Lo status. Eh, mica lo si conquista da un giorno all’altro. Non so, per dire, cosa e quanto sia costato ad Agnès diventare Varda, e credo che, al di là di tutto, testimonianze, studi e notizie frammentarie, si tratta di un segreto che la nostra si è portato nella tomba. Sta di fatto che c’è arrivata; Agnès Varda, questo posso dire di averlo addirittura “vissuto”, nell’ultima parte della sua carriera/vita è persino assurta al rango di rockstar, per quanto lo si possa essere in questo periodo storico. Il suo taglio di capelli oramai inconfondibile, bicolore, quell’aria bonaria da irresistibile vecchietta che però dall’età adulta pare non esserci passata neanche per sbaglio, quasi che tale fase non l’avesse nemmeno sfiorata.

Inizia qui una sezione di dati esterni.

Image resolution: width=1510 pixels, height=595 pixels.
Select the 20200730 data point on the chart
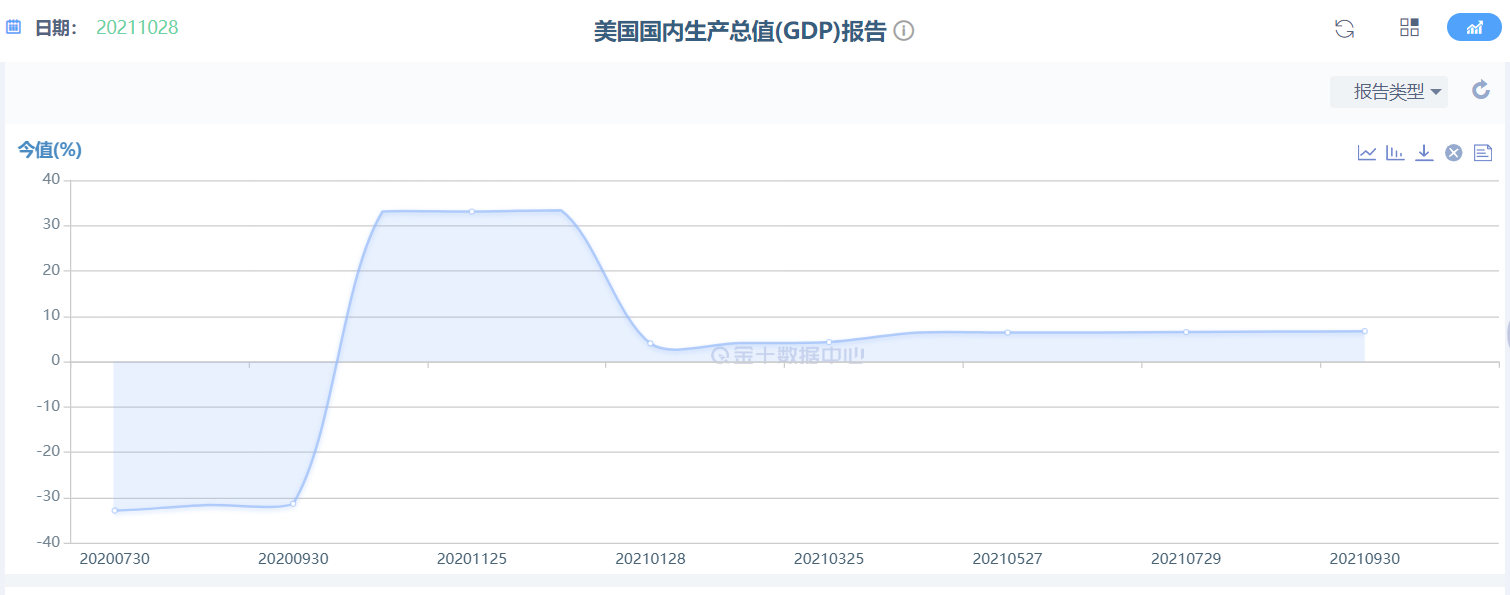click(115, 510)
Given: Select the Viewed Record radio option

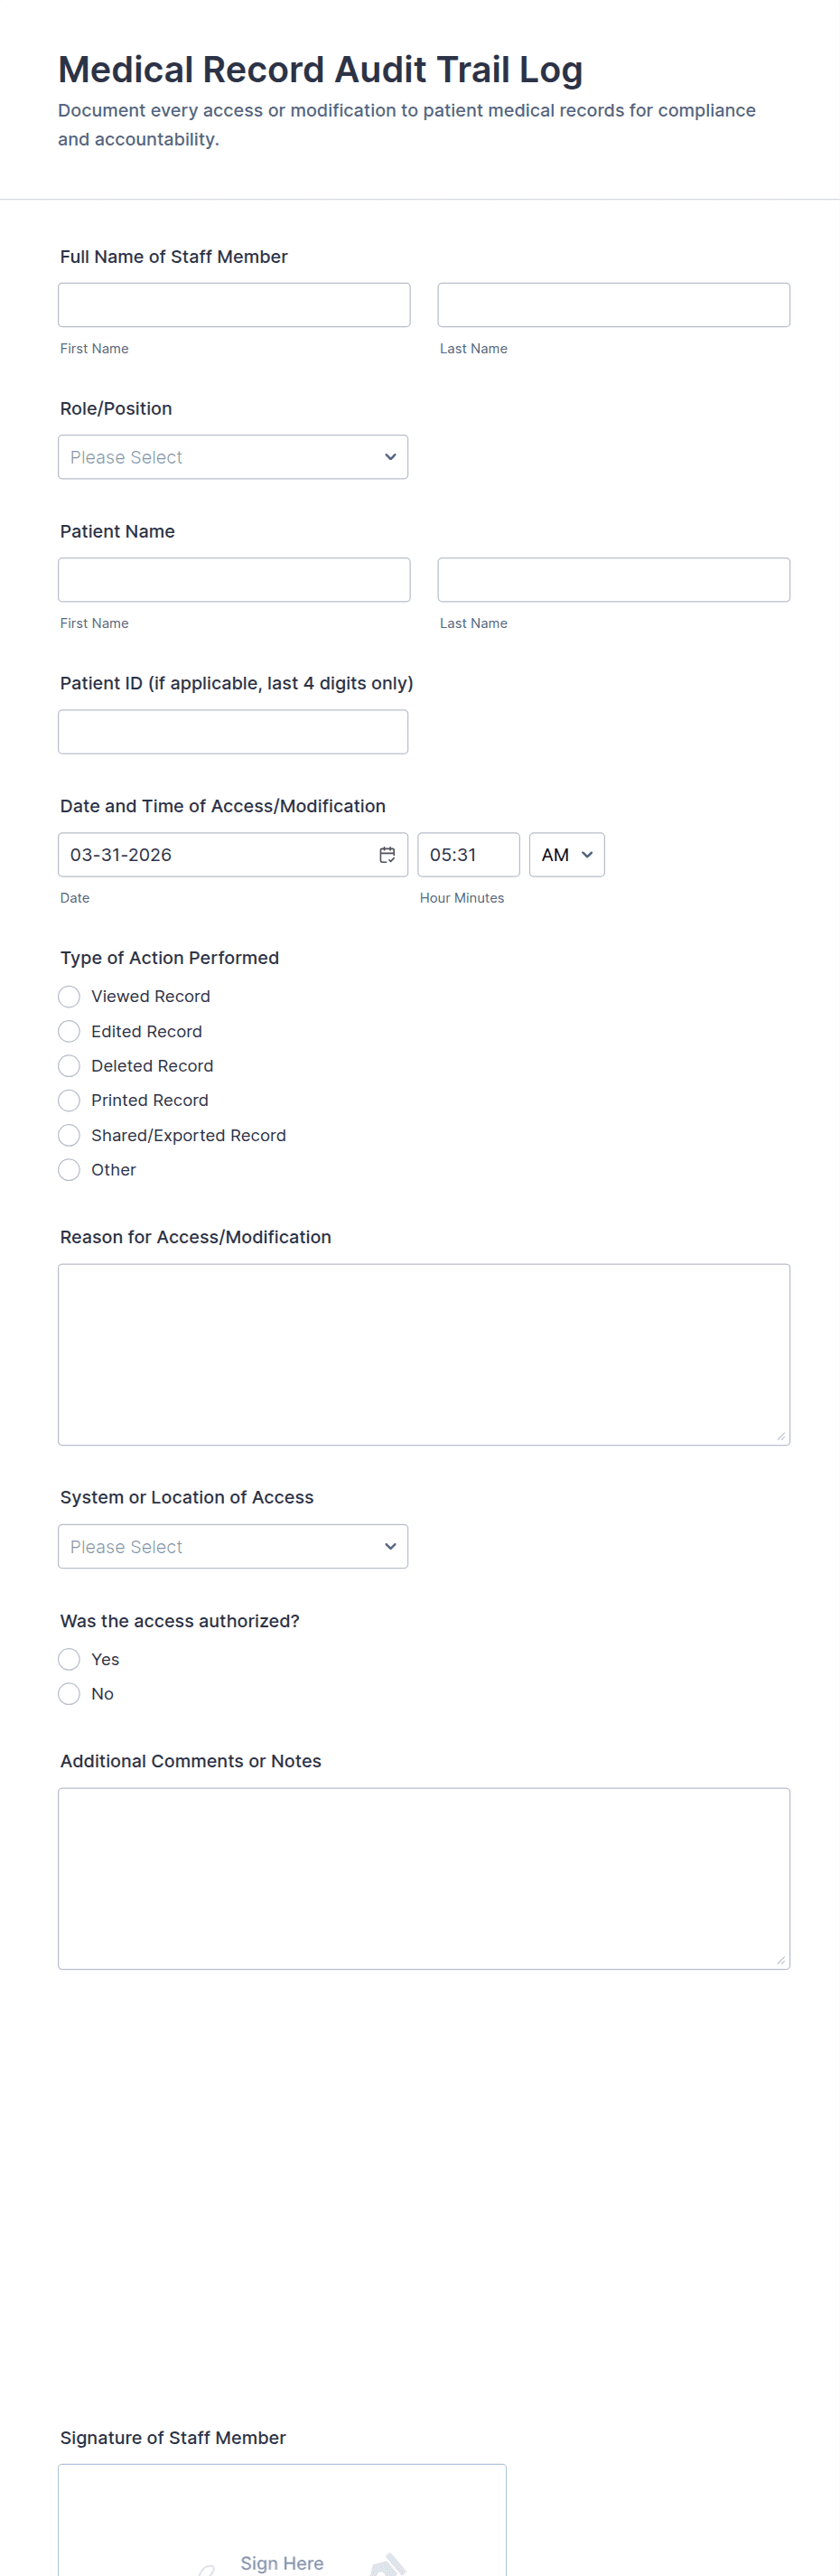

C’è tutto questo in Varda par Agnès: il suo porsi davanti a un pubblico, non del tutto persuasa pur sapendo di avere qualcosa da dire, e raccontare anni trascorsi a realizzare piccoli e grandi progetti, senza rimorsi o rancori, risparmiando pure quella retorica di fine corsa, eludendo l’autocelebrazione (fattispecie alla quale sto pensando giusto ora che ne scrivo, mentre durante e dopo la visione l’idea non mi ha manco sfiorato). Mi domando allora perché dovremmo essere noi ad indulgere su qualcosa che evidentemente le importava il giusto. Il senso di tutto Agnès Varda l’ha trovato nel fare ciò che ha fatto, che quasi sempre è consistito nel prendere in mano una macchina con un obiettivo piantato sopra e guardare ciò che aveva davanti, immaginandolo diversamente.
A questo punto trovo fuori luogo attardarsi oltre sullo statuto di realismo tra opere di finzione e documentari, su quanto cioè stesse a cuore alla regista riportare qualcosa o invece riportarla rielaborandola con un pizzico di finta ingenuità, quasi infantile, dunque giocosa persino. E non che la Varda abbia girato solo un tipo di film – oppure, per quel che vale, sia rimasta confinata al cinema, come viene confermato in questa sua ultima fatica – il che a maggior ragione c’induce a guardare ad altro. In Varda par Agnès c’è la verità di un’artista, la pienezza di un’esistenza spesa a fare ciò che si è sempre avvertito come una necessità, se non addirittura una missione, senza dover chiedere il permesso a chi, giustamente peraltro, non può capire. Dubito vi siano tanti altri modi per restare così lucidi e motivati fino a 90 anni.
[rating title=”Voto di Antonio” value=”8.5″ layout=”left”]
Varda par Agnès (Francia, 2019) di Agnès Varda. Con Agnès Varda.